● **PASSAGE TO READ**
Perhaps I might add to what has been said one or two statistics which have been gleaned by the World Horse Welfare charity, of which—I declare an interest— I am a trustee. Examinations by World Horse Welfare of horses leaving Romania en route to Italy showed that 14% were deemed unfit for that journey at the point of departure. By the time they had arrived in Romania, 37% were deemed unfit to have been transported. A separate tranche of investigations by World Horse Welfare, again in Romania, indicated that of horses transported on that terrible route from Romania to Italy, a quarter were showing at the point of arrival in Italy acute injury which had been inflicted or suffered during that journey.

Other evidence on the transportation route might also interest your Lordships. Anyone who knows anything about horses will recognise that an abnormal stance, or weight-shifting, in a horse indicates pain. Behavioural data from one randomly selected shipment two years ago showed that 94% of horses arriving at the point of reception had an abnormal stance and that 83% were weight-shifting. I shall not labour the point because it has already been made, but those statistics might well be of interest to those who read this debate later in Hansard or elsewhere.

● **PROMPT 1**
Reproduce the horse transport speech word for word, starting at "Other evidence on" and ending after "Hansard or elsewhere.".
● **PROMPT 2**
Write what comes next in the horse transport speech, picking up after its final sentence.

● **RECORDS SUPPLIED**
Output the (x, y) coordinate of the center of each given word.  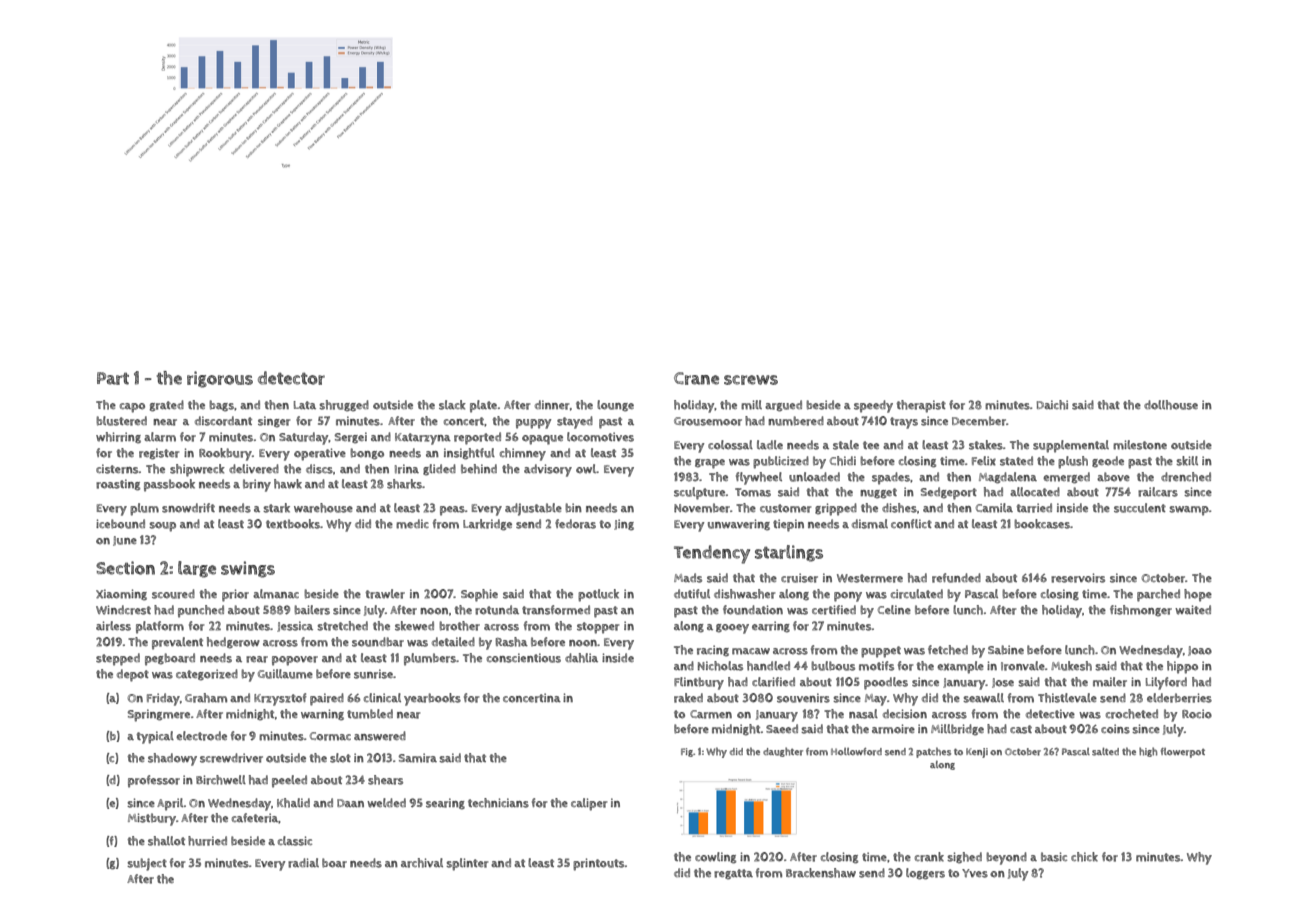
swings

* * *

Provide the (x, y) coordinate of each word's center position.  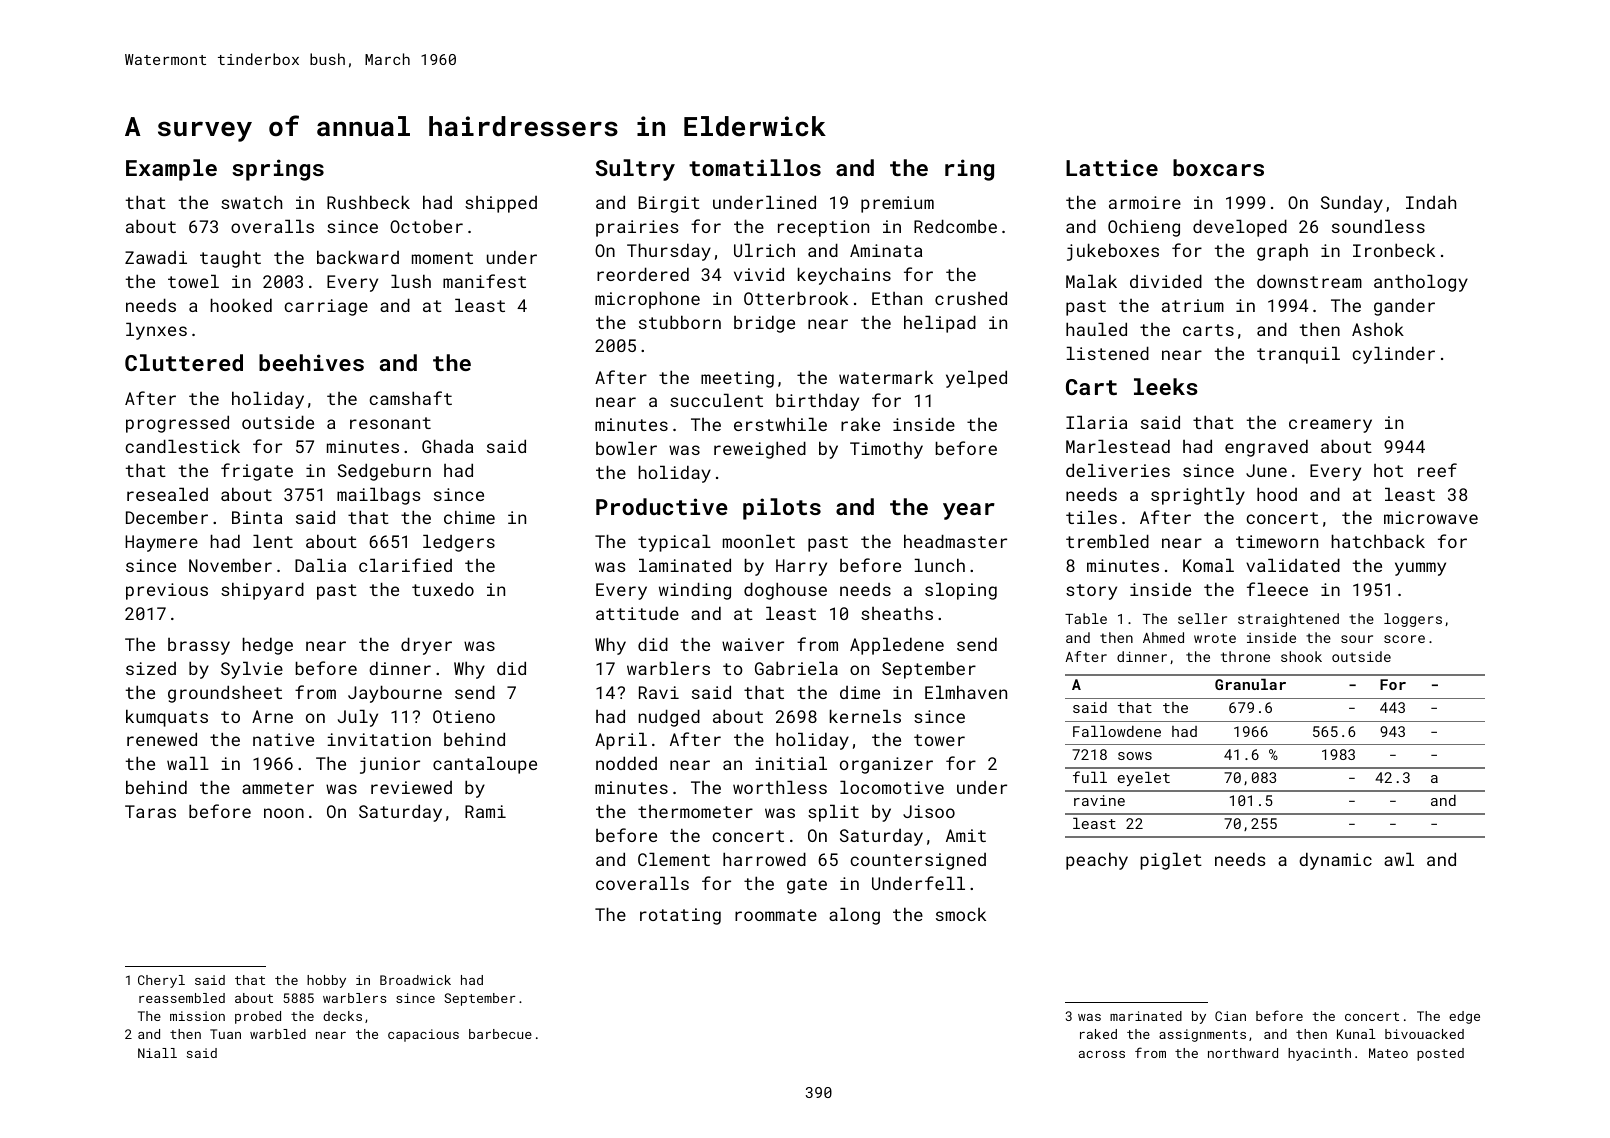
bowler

● **EXPECTED ANSWER 1**
Other evidence on the transportation route might also interest your Lordships. Anyone who knows anything about horses will recognise that an abnormal stance, or weight-shifting, in a horse indicates pain. Behavioural data from one randomly selected shipment two years ago showed that 94% of horses arriving at the point of reception had an abnormal stance and that 83% were weight-shifting. I shall not labour the point because it has already been made, but those statistics might well be of interest to those who read this debate later in Hansard or elsewhere.

● **EXPECTED ANSWER 2**
The point is that the trade and transportation of horses across Europe is in a mess. I want to concentrate briefly not so much on the transportation issues which have already been very well illuminated by speakers before me but on the tripartite agreement which bears very much on the situation in this country. I will be going over information that has already been given to the House but I will do it in slightly more detail to make sure that the point is not lost. The tripartite agreement was entered into between three countries—the United Kingdom, France and Ireland—to facilitate the trade of high-quality horses, usually race horses but sometimes eventers and show-jumpers, between those three countries. Other countries in Europe would have a stake and a claim to say that they, too, are involved in high-quality horses but we all know that the majority of the racing industry is centred in those three countries, hence the agreement called the tripartite. It was originally intended to allow for the free movement of registered horses—racehorses and others—between those three countries without the need for a health certificate.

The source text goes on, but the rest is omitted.